Teens invited to help save teens’ lives

A suicide-prevention course begins Monday in Battle Ground

By Stephanie Rice, Columbian Vancouver city government reporter



‘Helping Hurting Students’

What: A six-week suicide prevention training course for Battle Ground teenagers.

Where: Nixon home, 508 N.W. 13th Circle, Battle Ground.

When: 7 to 9 p.m. Mondays through March 12.

Cost: Free.

Call: Unite 4 Life, 360-356-3797.

Other resources

Clark County Mental Health Crisis Line: 360-696-9560.

Youth Suicide Prevention Program: 1-800-273-8255; 1-866-488-7386 for gay, lesbian or transgender teens.

Clark County Teen Talk: 360-397-2428; 4 to 9 p.m. Monday through Thursday, 4 to 7 p.m. Friday.

211 for help finding mental health resources.

BATTLE GROUND -- On Monday evening, a Battle Ground couple will open their home to host the first session in a six-week series, “Helping Hurting Students.”

The series was put together quickly, and an announcement will be made Monday at Battle Ground High School, which has had three students commit suicide in the past year.

Aaron Chidester of Unite 4 Life, a local nonprofit organization that addresses teen depression and suicide, said he hopes 25 Battle Ground teenagers will show up at Mike and Janette Nixon’s home, 508 N.W. 13th Circle. If more students show up, great. If too many show up to fit into the home, Chidester said, he has a standing offer from Mayor Lisa Walters to move the session to City Hall.

“This is a beginning,” Chidester said Saturday. If the classes go well, he and Battle Ground parent Shawnee Speratos hope to offer the series again, with the goal of reaching out to all of the students in Battle Ground.

Chidester and Speratos spoke Saturday at Starting Grounds Church in Battle Ground as part of an initial effort to form a group to help battle teen suicide.

Mary Jadwisiak, Southwest Washington coordinator of the statewide Youth Suicide Prevention Program, said the school does have suicide prevention programs, but teaching all students, and adults in the community, to identify warning signs and reach out to talk about depression and suicide helps because teens often talk to their friends or another adult before going to a parent.

“We need to talk openly and honestly about suicide,” Jadwisiak said.

Not everyone who’s depressed will be considering suicide, and in about 20 percent of suicides there really are no warning signs, she said. That said, there’s a link between depression and suicide.

Adults may have difficulty identifying that they are depressed, but adolescents have it much harder.

Depression, Jadwisiak said, “sneaks up on you. With kids, they don’t have the life experience to know what it is and that it’s temporary.”

• _Dataset content_

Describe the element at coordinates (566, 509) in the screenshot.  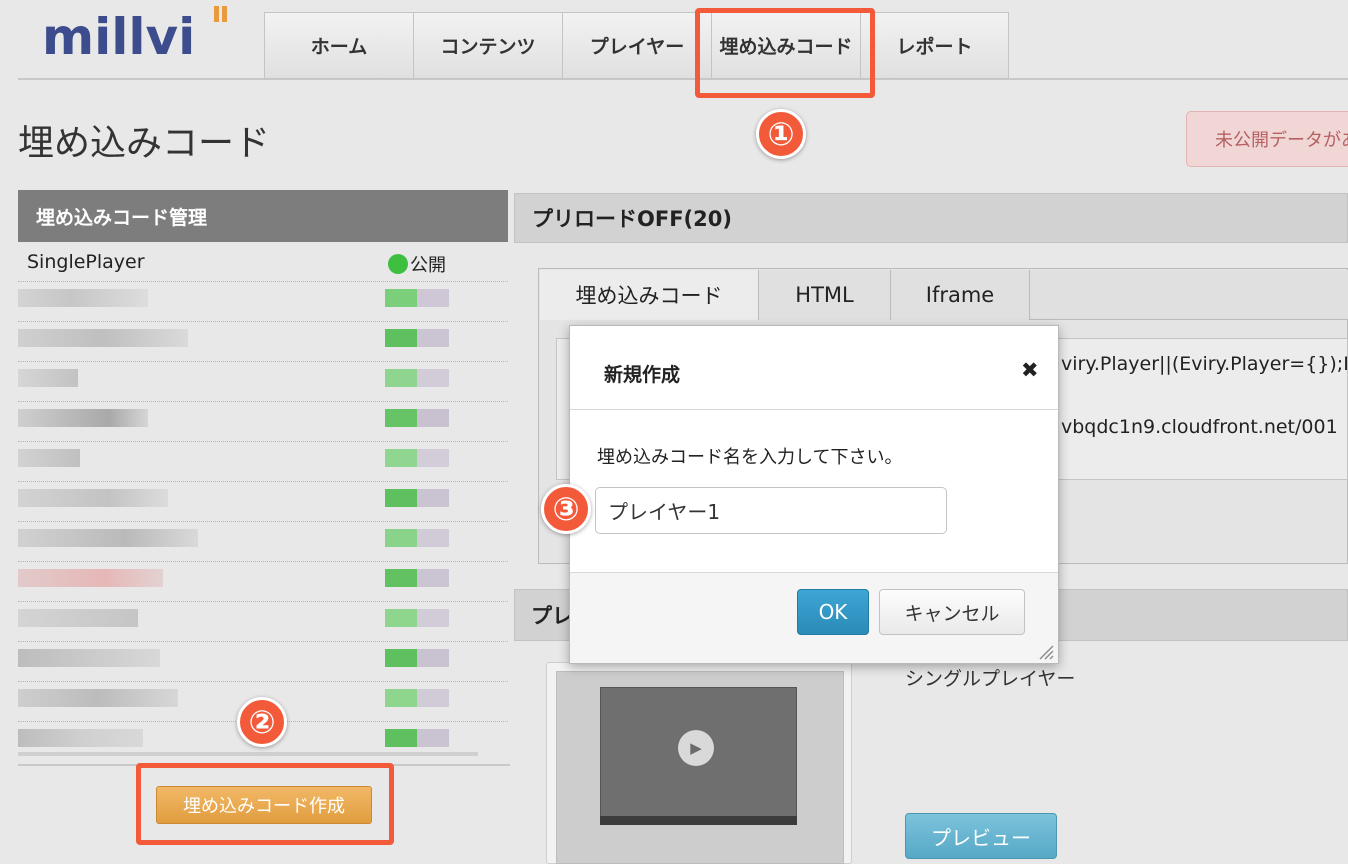
I see `callout-badge-3: ③` at that location.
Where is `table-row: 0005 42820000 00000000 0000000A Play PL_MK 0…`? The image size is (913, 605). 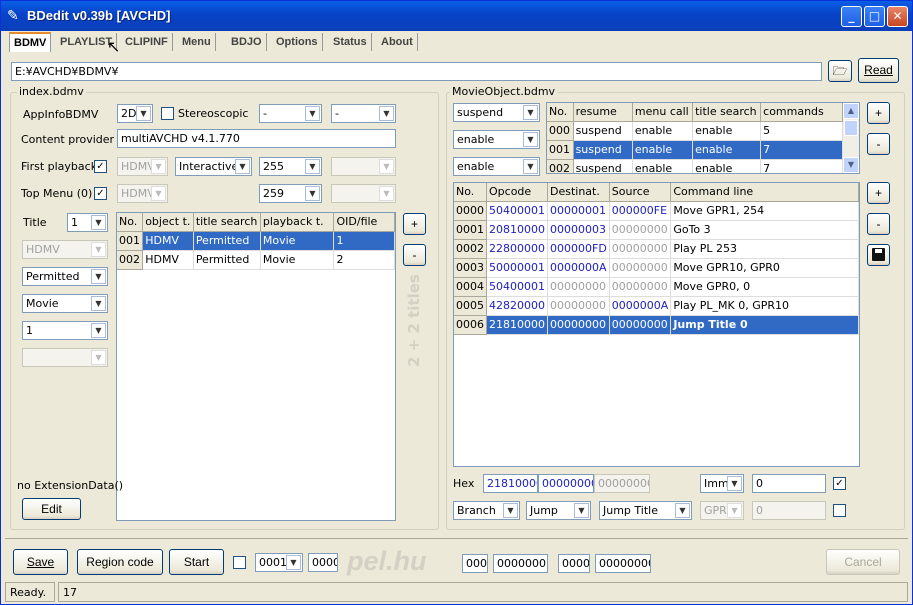 table-row: 0005 42820000 00000000 0000000A Play PL_MK 0… is located at coordinates (656, 306).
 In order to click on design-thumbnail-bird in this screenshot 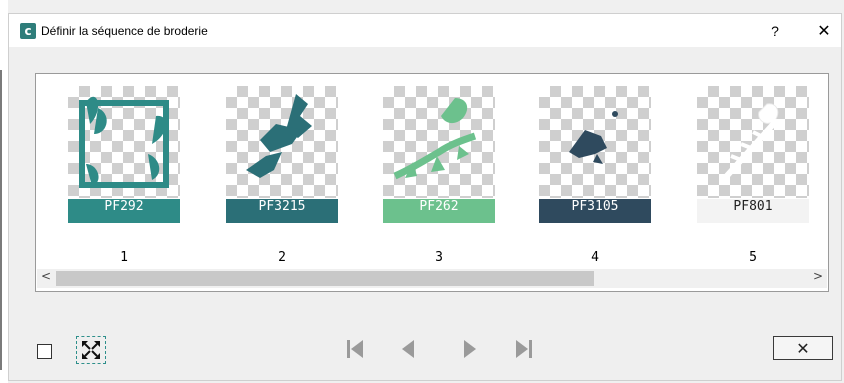, I will do `click(595, 142)`.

• _Task list_
(a) In the Battle Ground article, where does the mayor offer to move the session if too many teenagers come to fit in the home?
(b) Write out the stretch of the Battle Ground article from "Not everyone who’s" through "depression and suicide.", substituting "red flags" for "warning signs".
The data has no connection to the Battle Ground article.

• _Answers to each task_
(a) City Hall

(b)
Not everyone who’s depressed will be considering suicide, and in about 20 percent of suicides there really are no red flags, she said. That said, there’s a link between depression and suicide.